Поборов нерешительность, я убрал в сторону верхний, наиболее сильно обгоревший листок и принялся читать.

«Принято считать, будто душу человека при рождении наполняет исключительно Свет, а последующая греховная жизнь создает червоточины, по которым и проникает Тьма. Но тогда получается, что Святые всего лишь сохранили дарованную им духовную чистоту, и не более того. Так ли это? Нет. В каждом из нас живут Изначальный Свет и Извечная Тьма.
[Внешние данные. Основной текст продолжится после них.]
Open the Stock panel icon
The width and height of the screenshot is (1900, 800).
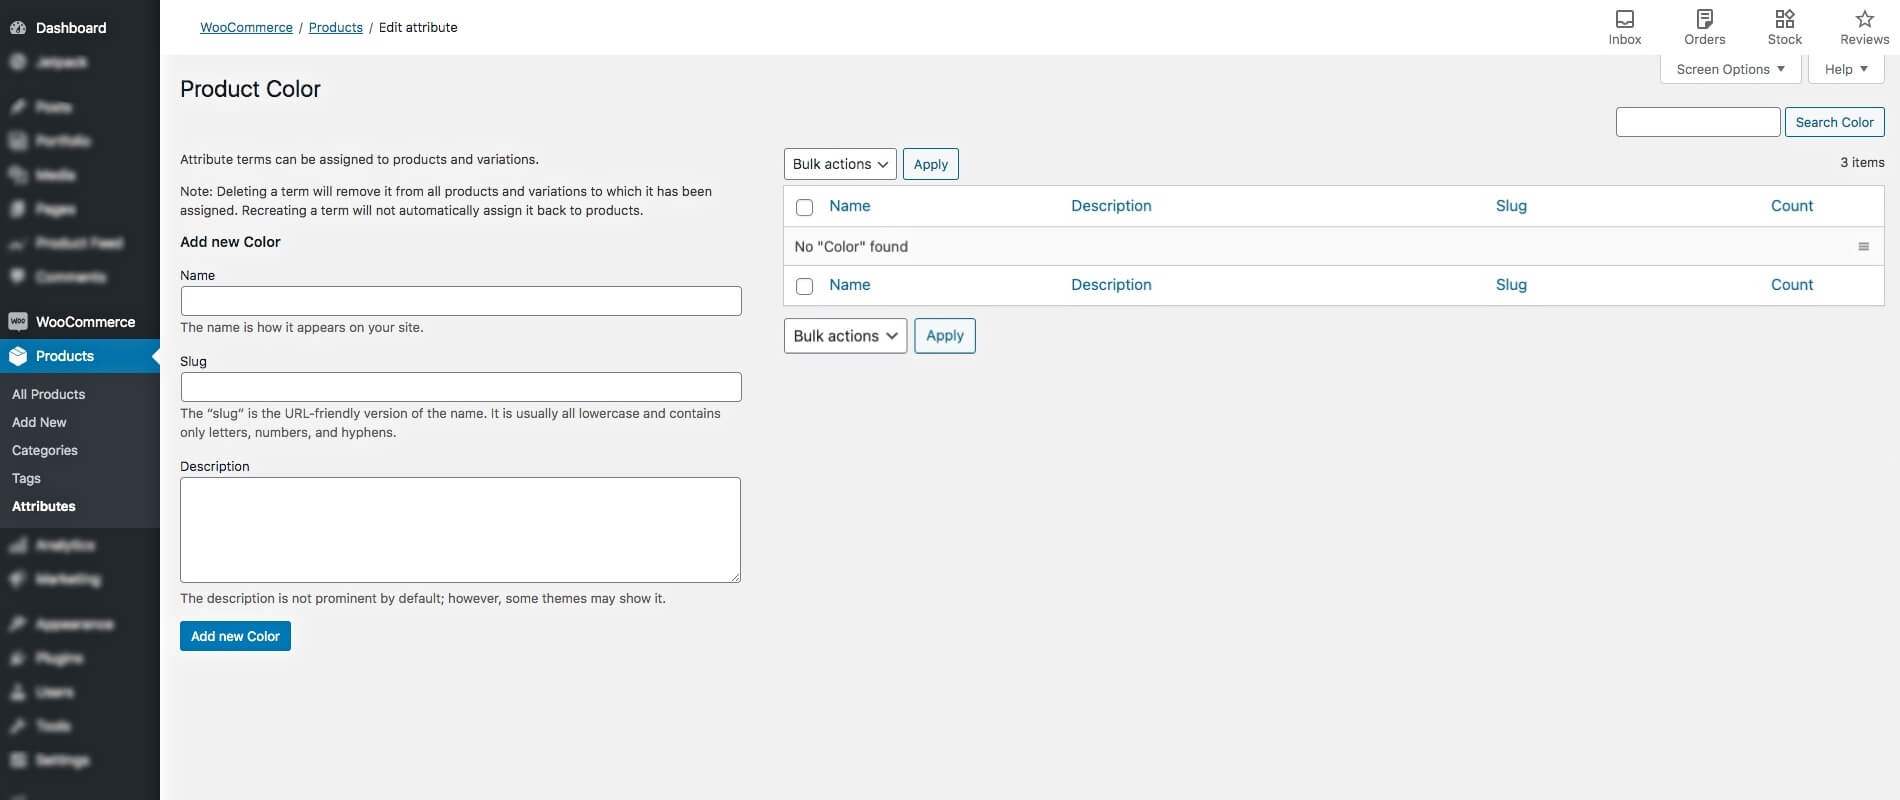point(1784,19)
А Святые сумели очиститься и выйти за рамки, установленные миром смертных…»

Я вытер выступившую на лице испарину, жадно хлебнул пива и поднес уголок листка к трепетавшему из-за сквозняка огоньку свечи. Желтая бумага почернела, а потом вспыхнула и за несколько ударов тяжело колотившегося сердца обратилась в прах.
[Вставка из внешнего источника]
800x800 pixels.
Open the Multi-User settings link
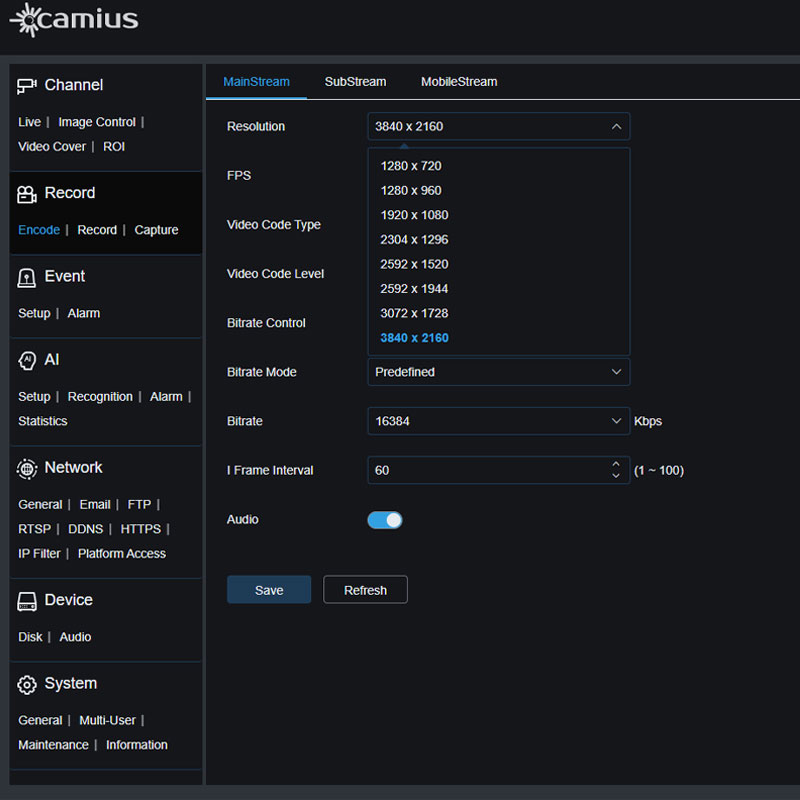point(107,720)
Да уж, неудивительно, что Раймонда Фуко собственные братья на костер потащили. Стань его еретические воззрения общеизвестны, и у экзекуторов возникли бы весьма и весьма серьезные проблемы.

«Тьме изначально открыта дорога в душу человека, но, покуда она не набрала силу, опасаться нечего. Надо лишь помнить, что потусторонняя сила – сиречь скверна – несет в себе много больше Тьмы, нежели Света. И под ее воздействием у любого неподготовленного человека, сколь бы праведным он ни был, проявляются такие черты характера, о которых ни он, ни окружающие не могли и подозревать. Скверна растворяет все хорошее, что есть в душе, и усиливает самые мерзкие и греховные побуждения…»
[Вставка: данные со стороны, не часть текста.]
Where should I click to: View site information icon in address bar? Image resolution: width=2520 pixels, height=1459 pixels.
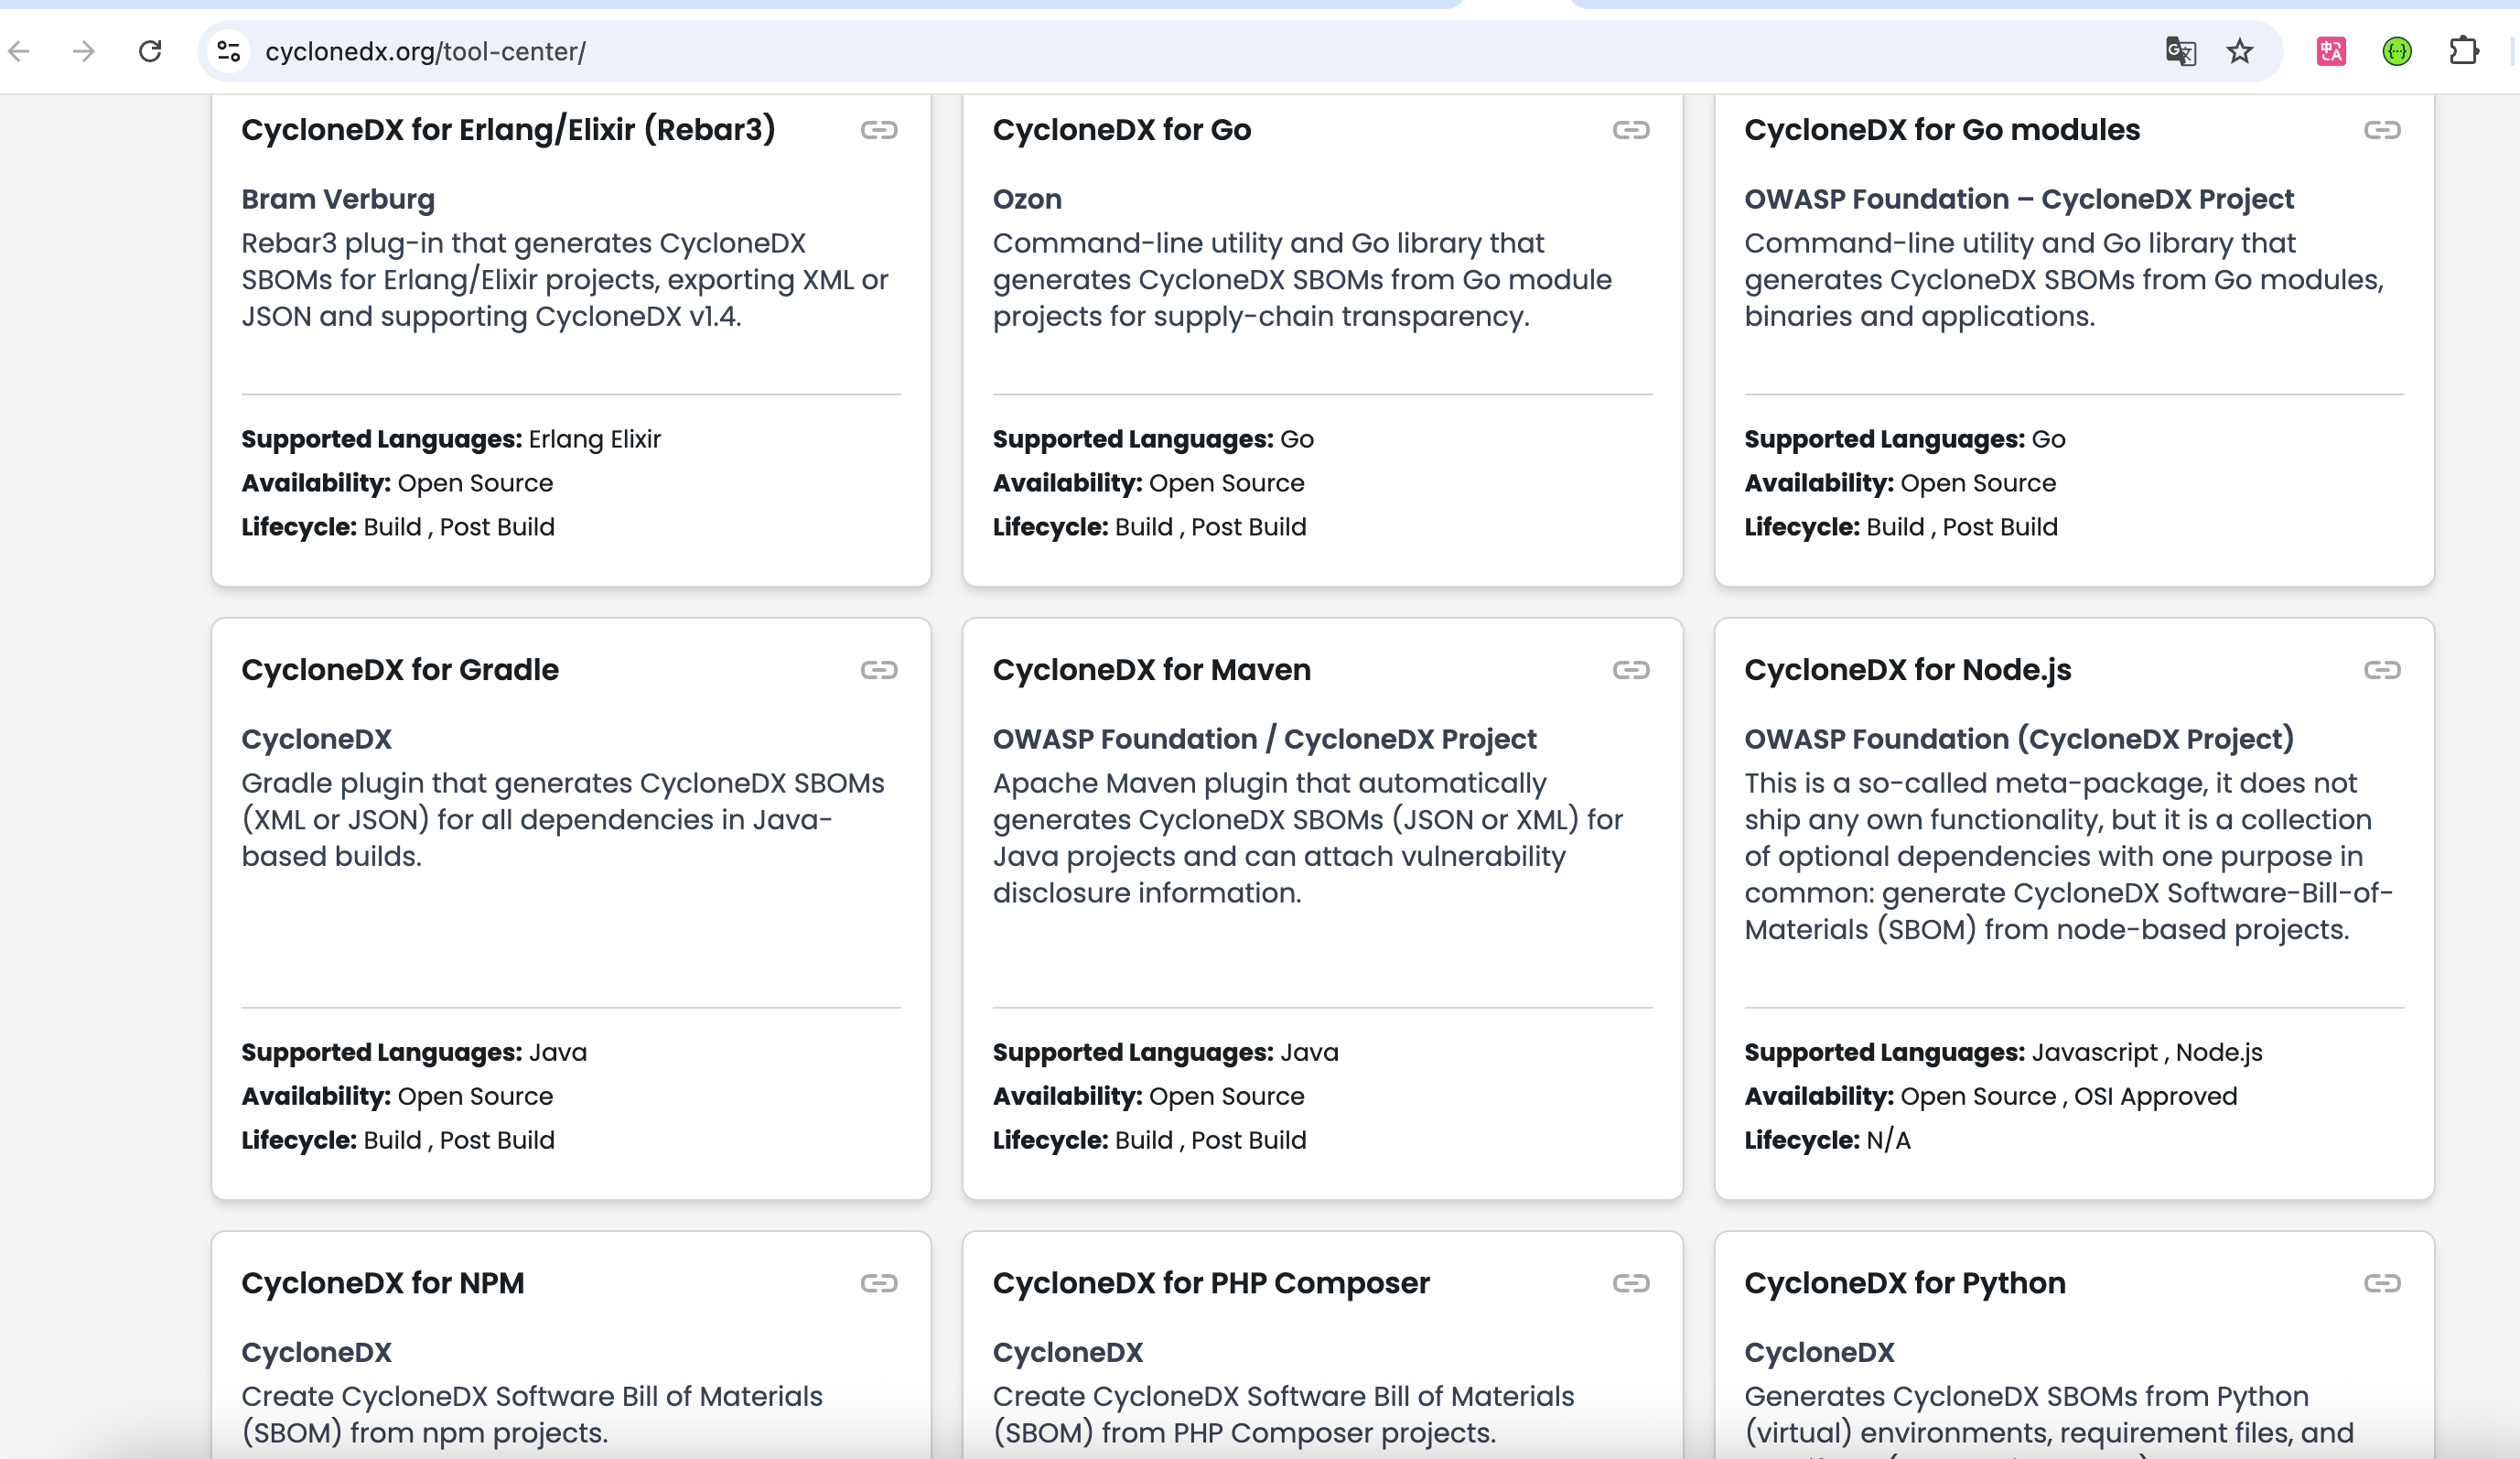(229, 51)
Неожиданно. Весьма. Гроссмейстер ордена Пламенной длани открыто признает пагубное воздействие скверны? Пожалуй, насчет истинных причин сожжения Фуко я погорячился.

И вновь лист исчез в жадно пожравшем бумагу огне, а я повертел головой из стороны в сторону и начал читать дальше.

«Нельзя идти на поводу у экзорцистов и прочих ханжей! Лишь самые сильные молитвы могут полностью уничтожить скверну, но одновременно они сжигают и душу грешника, оставляя от человека лишь телесную оболочку, которой больше незачем существовать.

Нельзя оставлять бесноватым жизнь! Души их связаны с Бездной! И, как проткнутый чирей приводит к заражению, сочащаяся через бесноватых скверна отравляет наш мир!»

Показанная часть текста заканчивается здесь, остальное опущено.